En Guinée, le retour des pèlerins du Hadj dépasse largement le cadre religieux. Il donne lieu à des célébrations sociales et culturelles spectaculaires. Les « El Hadj » et « Hadja » sont accueillis avec faste, souvent par des réceptions somptueuses, des liasses de billets en banderole, ou encore des bouquets mêlant argent et fleurs. Face à ces pratiques, l’imam Alhassane Sidibé tient à rappeler la distinction fondamentale entre les rites islamiques du Hadj et les coutumes locales qui les entourent.
L’imam Sidibé rappelle avec insistance que le pèlerinage à La Mecque est l’un des cinq piliers de l’islam, obligatoire pour toute personne en ayant les moyens physiques et financiers. Il compare cette obligation à l’accomplissement des prières quotidiennes, soulignant son importance capitale dans la foi musulmane.
Deux visions du Hajj : Orient vs Afrique
Alors que dans le monde arabe, le retour du pèlerin s’accompagne d’une reprise immédiate de la vie quotidienne, en Afrique de l’Ouest, et particulièrement en Guinée, cet événement prend une dimension à la fois sociale et culturelle. «L’accueil que nous avons ici est purement social. Il n’y a rien de religieux dedans», affirme l’imam. Il rappelle qu’autrefois, le Hajj était un événement rare et exceptionnel : une personne accomplissant le pèlerinage devenait un symbole d’honneur pour tout un village, justifiant des cérémonies fastueuses.

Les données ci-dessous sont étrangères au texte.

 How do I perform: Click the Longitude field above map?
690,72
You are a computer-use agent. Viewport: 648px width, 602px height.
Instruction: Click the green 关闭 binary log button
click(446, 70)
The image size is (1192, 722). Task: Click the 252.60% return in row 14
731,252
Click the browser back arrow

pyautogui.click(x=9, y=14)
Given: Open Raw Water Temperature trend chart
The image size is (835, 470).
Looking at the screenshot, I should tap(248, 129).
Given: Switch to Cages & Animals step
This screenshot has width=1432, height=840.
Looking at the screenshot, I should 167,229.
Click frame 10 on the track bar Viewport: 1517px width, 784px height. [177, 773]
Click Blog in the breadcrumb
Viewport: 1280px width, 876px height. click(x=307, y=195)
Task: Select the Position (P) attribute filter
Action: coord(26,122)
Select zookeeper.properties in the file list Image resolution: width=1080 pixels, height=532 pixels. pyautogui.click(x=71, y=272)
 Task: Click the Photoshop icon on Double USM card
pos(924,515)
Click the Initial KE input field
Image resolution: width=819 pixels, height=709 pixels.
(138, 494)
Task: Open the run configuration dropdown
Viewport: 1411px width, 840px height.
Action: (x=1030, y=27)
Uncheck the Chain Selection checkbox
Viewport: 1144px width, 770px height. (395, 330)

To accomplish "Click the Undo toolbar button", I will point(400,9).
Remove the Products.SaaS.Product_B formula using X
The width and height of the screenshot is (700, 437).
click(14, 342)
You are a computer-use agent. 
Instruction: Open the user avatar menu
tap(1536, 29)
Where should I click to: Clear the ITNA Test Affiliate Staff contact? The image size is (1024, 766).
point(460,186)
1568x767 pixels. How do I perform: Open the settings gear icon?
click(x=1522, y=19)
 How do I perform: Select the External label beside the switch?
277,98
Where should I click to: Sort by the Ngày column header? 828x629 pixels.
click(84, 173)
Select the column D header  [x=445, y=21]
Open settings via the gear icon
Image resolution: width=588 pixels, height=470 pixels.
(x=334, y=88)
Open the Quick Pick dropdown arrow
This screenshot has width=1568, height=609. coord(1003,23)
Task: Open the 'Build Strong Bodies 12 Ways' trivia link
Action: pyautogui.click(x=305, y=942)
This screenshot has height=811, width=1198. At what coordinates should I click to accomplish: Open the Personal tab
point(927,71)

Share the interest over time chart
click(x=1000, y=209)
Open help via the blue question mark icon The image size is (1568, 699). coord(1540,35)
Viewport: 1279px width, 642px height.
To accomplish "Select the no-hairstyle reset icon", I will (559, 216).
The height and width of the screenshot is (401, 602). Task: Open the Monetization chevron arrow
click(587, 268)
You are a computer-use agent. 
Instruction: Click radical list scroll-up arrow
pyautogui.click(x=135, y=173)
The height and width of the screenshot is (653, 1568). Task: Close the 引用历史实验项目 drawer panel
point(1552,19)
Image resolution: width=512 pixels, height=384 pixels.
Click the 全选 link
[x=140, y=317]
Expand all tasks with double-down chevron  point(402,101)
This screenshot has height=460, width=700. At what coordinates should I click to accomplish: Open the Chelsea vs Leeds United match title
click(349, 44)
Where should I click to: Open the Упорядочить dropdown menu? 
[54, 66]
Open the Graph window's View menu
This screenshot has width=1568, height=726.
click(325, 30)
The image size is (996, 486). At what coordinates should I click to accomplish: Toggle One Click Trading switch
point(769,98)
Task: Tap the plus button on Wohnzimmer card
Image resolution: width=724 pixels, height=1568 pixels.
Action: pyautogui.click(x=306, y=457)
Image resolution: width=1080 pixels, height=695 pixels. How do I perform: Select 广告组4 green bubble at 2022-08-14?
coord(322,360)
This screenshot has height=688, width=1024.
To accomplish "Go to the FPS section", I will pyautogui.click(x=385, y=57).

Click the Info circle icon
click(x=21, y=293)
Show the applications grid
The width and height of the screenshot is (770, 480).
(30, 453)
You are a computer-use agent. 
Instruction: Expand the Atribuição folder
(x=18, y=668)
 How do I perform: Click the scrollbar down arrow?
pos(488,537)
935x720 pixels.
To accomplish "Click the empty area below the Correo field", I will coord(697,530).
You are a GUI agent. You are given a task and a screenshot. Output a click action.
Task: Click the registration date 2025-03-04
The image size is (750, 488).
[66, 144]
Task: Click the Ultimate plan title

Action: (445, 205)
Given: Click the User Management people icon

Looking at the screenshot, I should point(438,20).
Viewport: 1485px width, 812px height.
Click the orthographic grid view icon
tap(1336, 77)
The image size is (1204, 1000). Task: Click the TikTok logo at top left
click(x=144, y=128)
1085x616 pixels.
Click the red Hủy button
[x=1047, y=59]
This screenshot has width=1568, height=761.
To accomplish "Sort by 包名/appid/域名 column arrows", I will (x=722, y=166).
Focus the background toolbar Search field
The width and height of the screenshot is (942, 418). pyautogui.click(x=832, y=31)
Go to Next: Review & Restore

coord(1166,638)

Des pratiques sans fondement religieux
L’imam Sidibé critique ouvertement certaines pratiques locales qui entourent le retour des pèlerins. Il cite notamment la coutume des « 40 jours » durant lesquels le pèlerin reste chez lui pour recevoir les félicitations. Selon lui, cette tradition n’a aucun fondement dans les textes islamiques : ni le Coran ni les Hadiths n’en font mention.
Plus préoccupantes encore, selon lui, sont les manifestations festives telles que les « sôbits » — ces tenues collectives confectionnées pour accueillir les pèlerins — et les chants de louange directement adressés au fidèle. «Prendre et coudre des pagnes, aller chanter les louanges de l’intéressé, c’est ça qui est mauvais. Ce n’est pas bon en islam», insiste-t-il. Pour l’imam, cette forme d’adoration détourne le croyant de l’essentiel : l’accomplissement d’un devoir envers Allah, et non envers la société.
Le sacrifice : Un acte de gratitude, non une obligation
Quant aux sacrifices d’animaux pratiqués à l’occasion du retour du Hajj, l’imam Alhassane Sidibé précise qu’il ne s’agit pas d’une obligation religieuse. Toutefois, il n’est pas interdit de sacrifier un animal en signe de reconnaissance envers Dieu. «Quand Allah te fait quelque chose de bien, pour le remercier, tu fais un sacrifice. Ça, ce n’est pas mauvais. Parce qu’il t’a accordé Sa grâce», conclut-il. Il insiste néanmoins : il n’est écrit nulle part que ce sacrifice est requis au retour de La Mecque.